Moaning over Moanin'

Be careful, the old saw has it, what you wish for. For a long time now, many of us boomers have wished that the mainstream record companies would rediscover the glories of the vinyl LP. Now, a few of them are doing just that. Sony has released new 33-1/3 rpm slabs of vinyl from Columbia’s classic jazz catalogue—Charles Mingus’ Ah Um and a bonus LP as part of the deluxe box commemorating the 50th anniversary of Miles Davis’ Kind of Blue. Blue Note has gone further still, reissuing a dozen of its old titles in vinyl, packing both a CD and an LP inside the 12” record jackets, presumably so you can hear a comparison.

In all cases, the LPs were remastered form the original analogue tapes. Good people were involved in the work. So why do the albums sound so blah?

They don’t sound bad, just entirely uneventful. The Blue Note LPs sound hardly different from the accompanying CDs, and I don’t mean this as praise for the CDs. They sound two-dimensional: no harmonic richness, no depth, none of the you-are-there magic that one hears in the original pressings of these albums or in several previous reissues by the audiophile labels, especially Classic Records or Analogue Productions. So one must ask: What’s the point? Why did the producers bother embarking on these projects? More dismaying, why would any consumer, listening to both the CD and the LP, get the slightest bit excited about vinyl?

Are the record companies just engaged in trend-spotting? Several mainstream newspapers and magazines have run stories in the past several months about a resurgence in vinyl, but the reporters have tended to cover the phenomenon as another instance of retro cool, like Mad Men or the return of Che Guevara T-shirts. There has been little assessment of the claim that—a quarter-century into the digital era, for all the vast improvements in CDs and CD players—a really well-made LP still sounds better.

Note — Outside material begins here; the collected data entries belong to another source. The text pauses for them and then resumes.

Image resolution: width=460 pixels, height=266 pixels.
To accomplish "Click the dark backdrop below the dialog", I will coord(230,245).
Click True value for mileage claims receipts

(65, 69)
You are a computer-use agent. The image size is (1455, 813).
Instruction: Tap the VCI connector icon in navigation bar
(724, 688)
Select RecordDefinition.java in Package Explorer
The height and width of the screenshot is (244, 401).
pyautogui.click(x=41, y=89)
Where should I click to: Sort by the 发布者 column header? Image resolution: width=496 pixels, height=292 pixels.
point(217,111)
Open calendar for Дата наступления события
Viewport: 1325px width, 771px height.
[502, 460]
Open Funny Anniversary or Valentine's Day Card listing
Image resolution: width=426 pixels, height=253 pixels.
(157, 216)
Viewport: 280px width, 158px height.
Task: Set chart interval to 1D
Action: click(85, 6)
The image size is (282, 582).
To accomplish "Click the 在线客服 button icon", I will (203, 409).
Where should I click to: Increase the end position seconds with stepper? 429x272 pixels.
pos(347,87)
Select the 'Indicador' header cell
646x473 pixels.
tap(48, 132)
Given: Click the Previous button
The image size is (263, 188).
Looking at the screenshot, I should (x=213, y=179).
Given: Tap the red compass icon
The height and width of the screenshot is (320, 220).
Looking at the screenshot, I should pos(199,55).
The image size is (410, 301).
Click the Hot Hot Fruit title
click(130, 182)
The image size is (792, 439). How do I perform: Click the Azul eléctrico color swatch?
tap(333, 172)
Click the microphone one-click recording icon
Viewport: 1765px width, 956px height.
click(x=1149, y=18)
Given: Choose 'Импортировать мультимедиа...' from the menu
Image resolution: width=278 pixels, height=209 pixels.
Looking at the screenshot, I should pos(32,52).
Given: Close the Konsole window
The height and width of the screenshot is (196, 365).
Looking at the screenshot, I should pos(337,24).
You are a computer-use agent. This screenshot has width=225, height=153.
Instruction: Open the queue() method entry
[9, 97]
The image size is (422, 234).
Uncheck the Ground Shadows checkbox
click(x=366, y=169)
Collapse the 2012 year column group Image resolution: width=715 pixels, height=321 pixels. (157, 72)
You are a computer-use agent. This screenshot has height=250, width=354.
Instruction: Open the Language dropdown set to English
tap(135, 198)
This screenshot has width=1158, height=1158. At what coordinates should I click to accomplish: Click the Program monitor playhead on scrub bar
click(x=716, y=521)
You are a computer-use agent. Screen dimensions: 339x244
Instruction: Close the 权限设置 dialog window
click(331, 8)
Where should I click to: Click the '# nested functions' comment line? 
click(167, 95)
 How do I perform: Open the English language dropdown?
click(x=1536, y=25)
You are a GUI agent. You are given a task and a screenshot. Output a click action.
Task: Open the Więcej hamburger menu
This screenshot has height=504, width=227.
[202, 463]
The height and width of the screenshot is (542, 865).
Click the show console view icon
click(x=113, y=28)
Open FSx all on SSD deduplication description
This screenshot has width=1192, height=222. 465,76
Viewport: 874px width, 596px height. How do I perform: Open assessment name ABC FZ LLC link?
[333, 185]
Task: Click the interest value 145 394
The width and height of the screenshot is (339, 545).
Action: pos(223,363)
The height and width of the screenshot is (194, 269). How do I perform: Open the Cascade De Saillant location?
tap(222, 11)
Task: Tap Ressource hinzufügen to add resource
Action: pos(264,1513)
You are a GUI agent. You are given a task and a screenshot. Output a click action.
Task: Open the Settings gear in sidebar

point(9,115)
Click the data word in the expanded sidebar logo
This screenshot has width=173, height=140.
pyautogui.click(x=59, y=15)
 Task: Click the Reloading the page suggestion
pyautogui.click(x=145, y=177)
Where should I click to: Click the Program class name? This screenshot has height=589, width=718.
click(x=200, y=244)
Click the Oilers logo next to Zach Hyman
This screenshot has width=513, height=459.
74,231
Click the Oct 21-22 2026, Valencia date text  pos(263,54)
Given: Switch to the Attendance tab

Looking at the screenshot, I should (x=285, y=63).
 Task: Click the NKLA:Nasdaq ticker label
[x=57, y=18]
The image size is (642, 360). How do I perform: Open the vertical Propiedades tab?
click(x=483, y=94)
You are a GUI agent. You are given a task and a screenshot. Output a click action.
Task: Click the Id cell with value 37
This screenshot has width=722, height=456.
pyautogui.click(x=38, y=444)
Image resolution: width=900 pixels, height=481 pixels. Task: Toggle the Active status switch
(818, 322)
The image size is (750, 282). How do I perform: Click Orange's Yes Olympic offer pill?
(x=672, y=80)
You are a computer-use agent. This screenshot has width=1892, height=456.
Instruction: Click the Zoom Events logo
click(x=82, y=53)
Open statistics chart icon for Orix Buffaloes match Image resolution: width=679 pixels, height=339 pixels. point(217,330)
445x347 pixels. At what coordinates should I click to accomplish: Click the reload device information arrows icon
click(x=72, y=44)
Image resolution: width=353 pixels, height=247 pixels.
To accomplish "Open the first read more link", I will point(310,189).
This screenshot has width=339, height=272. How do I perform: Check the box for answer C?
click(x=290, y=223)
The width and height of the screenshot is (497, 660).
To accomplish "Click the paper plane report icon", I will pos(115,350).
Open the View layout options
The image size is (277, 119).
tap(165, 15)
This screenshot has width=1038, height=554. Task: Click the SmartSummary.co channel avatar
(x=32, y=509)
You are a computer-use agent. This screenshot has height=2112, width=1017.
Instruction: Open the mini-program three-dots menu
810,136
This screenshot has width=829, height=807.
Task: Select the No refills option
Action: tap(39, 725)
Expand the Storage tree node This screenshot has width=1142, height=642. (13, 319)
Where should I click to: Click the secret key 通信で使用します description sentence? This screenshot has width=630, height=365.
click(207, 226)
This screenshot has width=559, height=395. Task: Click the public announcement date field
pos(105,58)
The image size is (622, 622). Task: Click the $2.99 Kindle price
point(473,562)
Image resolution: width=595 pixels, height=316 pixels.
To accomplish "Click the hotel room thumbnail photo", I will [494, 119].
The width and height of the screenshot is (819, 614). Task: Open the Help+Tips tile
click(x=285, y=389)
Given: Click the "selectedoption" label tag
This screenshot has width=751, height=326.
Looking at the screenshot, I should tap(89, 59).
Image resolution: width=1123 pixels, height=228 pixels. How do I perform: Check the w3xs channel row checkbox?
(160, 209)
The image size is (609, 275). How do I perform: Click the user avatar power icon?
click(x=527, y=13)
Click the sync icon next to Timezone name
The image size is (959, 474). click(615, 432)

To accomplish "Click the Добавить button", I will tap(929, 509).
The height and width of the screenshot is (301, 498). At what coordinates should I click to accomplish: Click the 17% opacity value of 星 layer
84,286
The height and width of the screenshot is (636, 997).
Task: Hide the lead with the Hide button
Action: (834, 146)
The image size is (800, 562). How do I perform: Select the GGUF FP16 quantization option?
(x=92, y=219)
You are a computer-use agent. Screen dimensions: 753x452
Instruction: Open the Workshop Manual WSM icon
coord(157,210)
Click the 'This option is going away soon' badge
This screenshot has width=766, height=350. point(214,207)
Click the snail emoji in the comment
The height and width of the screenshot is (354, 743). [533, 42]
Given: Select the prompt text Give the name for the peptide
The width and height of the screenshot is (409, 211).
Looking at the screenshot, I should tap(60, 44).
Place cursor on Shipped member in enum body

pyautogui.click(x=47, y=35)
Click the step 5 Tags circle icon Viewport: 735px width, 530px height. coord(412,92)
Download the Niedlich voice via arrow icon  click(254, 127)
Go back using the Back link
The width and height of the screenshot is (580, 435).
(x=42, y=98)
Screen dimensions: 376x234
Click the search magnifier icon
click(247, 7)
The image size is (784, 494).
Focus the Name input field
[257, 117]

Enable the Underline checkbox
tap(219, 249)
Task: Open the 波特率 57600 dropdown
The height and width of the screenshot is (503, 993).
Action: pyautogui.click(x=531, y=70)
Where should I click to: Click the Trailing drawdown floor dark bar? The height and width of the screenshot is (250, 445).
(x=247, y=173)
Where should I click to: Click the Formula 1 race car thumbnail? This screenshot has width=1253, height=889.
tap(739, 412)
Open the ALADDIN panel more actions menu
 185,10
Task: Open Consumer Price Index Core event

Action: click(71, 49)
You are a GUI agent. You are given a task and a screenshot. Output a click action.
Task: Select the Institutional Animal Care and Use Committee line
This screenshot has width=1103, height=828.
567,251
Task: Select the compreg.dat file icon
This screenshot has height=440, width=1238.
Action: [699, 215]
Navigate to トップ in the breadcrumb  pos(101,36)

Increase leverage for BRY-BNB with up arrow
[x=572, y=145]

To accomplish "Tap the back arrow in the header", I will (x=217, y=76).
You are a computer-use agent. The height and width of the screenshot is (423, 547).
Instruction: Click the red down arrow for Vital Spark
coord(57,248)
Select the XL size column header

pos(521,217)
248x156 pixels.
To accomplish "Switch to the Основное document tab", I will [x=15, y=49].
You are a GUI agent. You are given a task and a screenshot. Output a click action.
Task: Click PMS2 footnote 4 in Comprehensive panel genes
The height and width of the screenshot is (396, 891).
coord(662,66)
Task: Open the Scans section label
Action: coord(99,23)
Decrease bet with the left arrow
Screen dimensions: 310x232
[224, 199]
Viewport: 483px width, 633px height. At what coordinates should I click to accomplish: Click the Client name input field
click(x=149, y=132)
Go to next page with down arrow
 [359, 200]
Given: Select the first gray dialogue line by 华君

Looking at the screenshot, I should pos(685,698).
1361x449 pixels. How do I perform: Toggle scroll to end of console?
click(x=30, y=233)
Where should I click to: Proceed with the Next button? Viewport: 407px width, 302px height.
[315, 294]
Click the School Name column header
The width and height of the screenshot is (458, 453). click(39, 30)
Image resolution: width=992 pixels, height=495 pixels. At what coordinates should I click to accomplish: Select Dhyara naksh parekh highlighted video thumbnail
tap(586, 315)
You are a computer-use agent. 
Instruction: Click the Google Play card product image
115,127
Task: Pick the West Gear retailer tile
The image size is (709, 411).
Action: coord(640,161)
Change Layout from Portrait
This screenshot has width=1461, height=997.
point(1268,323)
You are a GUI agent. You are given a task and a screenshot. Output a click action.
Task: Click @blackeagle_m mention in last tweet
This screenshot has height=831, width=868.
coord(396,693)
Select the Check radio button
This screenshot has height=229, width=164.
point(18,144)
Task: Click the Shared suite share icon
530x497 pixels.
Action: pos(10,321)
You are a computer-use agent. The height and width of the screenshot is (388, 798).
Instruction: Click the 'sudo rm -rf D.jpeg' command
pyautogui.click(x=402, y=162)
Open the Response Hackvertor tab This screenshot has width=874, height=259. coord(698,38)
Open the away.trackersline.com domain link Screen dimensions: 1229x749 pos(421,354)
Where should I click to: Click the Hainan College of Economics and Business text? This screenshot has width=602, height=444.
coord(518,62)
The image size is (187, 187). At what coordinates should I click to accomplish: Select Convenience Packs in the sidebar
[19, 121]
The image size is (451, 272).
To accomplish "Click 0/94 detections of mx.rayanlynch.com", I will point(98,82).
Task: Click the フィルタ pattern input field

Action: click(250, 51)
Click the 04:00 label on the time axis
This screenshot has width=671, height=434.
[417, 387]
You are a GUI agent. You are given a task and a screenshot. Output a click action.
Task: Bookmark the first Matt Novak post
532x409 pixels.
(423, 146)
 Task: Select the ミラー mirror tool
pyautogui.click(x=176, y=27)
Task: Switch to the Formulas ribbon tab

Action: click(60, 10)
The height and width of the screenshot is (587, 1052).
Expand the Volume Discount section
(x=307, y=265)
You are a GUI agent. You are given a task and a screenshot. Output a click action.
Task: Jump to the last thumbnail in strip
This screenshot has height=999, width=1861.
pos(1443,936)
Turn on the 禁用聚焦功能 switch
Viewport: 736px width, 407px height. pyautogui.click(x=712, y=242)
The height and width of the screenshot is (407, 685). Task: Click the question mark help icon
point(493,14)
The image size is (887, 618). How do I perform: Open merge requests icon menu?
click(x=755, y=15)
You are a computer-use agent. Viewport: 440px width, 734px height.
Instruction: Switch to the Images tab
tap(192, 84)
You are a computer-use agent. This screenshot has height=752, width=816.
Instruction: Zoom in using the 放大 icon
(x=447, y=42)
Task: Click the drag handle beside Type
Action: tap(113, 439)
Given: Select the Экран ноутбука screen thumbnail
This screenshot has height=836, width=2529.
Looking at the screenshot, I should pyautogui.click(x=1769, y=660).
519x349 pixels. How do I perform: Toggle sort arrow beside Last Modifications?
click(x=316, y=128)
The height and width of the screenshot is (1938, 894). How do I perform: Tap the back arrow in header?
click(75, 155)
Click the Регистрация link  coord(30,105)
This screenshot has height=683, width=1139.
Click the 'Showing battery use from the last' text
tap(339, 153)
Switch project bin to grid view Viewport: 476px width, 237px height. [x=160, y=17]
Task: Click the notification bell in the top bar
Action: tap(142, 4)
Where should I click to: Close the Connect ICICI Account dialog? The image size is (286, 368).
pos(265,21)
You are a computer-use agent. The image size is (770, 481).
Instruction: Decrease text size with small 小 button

I’m one of those who make this claim, though, I must confess, I spend a lot more time spinning aluminum than vinyl (especially to hear new music); I love the sound of vinyl, I don’t have a fetish for the object. If someone were to digitize my LPs without sacrificing any sound quality, I’d unload them in a minute. (Don’t worry, Fremer; I’d call you first.)

By coincidence, one of the Blue Note titles—Moanin’ by Art Blakey and the Jazz Messengers—was also reissued on LP, around the same time, by Analogue Productions, and the comparison…well, there is no comparison. Granted, the AP pressing is mastered at 45 rpm and laid out on two slabs of 180-gram vinyl (it also costs twice as much as the EMI/Blue Note reissue and doesn’t come with a bonus CD), but the difference is vaster than even the technology might suggest. In fact, Moanin’ is the best-sounding title I’ve yet heard in AP’s series of Blue Note 45s. The horns are 3D, the trapset is crisp, the bass sounds like wood, there’s air everywhere, you’re in the room. And it also happens to feature the best Jazz Messengers that Blakey ever assembled, including Lee Morgan on trumpet, Benny Golson on tenor sax, and Bobby Timmons on piano.

If you want to hear what “the Blue Note” sound sounded like, get this Moanin’. That goes for the corporate guys at modern-day Blue Note, too.

PS: I don't mean to suggest that only bona fide audiophile companies are capable of mastering a good LP (though the art does stand in danger of becoming a lost one). European branches of major labels, such as Warner Bros., have been putting out excellent-sounding LPs for several years. Some rock bands, such as Radiohead, release their new albums on vinyl as well as CD, with terrific results. So Sony, Blue Note: What's up?